Cardiovascular exercise
Cardiovascular exercise is a breast reduction. Cardio is monotonous fashion, and causes a very low calorie expenditure. Since you have large breasts, high-impact exercises such as running is not the best option. Stick something that cause less impact, such as elliptical training, biking, boating and swimming. To lose weight, get 60-90 minutes of activity five days a week. If you have a busy schedule, the exercise of two or three times a day to accumulate over time.
Bodybuilding
Weight training is another important aspect of breast reduction.

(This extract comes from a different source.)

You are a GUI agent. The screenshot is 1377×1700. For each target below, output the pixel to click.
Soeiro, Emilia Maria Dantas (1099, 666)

Their goal is not to become big and bulky. The goal is to add muscle to your body to increase your resting metabolic rate. Perform full body exercises such as presses, chest, shoulder press, back rows, triceps extensions, biceps and cracks. Instead of slinging heavy use a resistance that will allow you to do 12 to 15 repetitions. Target three or four laps and take a break between breaks. Take short breaks, you can keep your heart rate high and promote a greater caloric expenditure.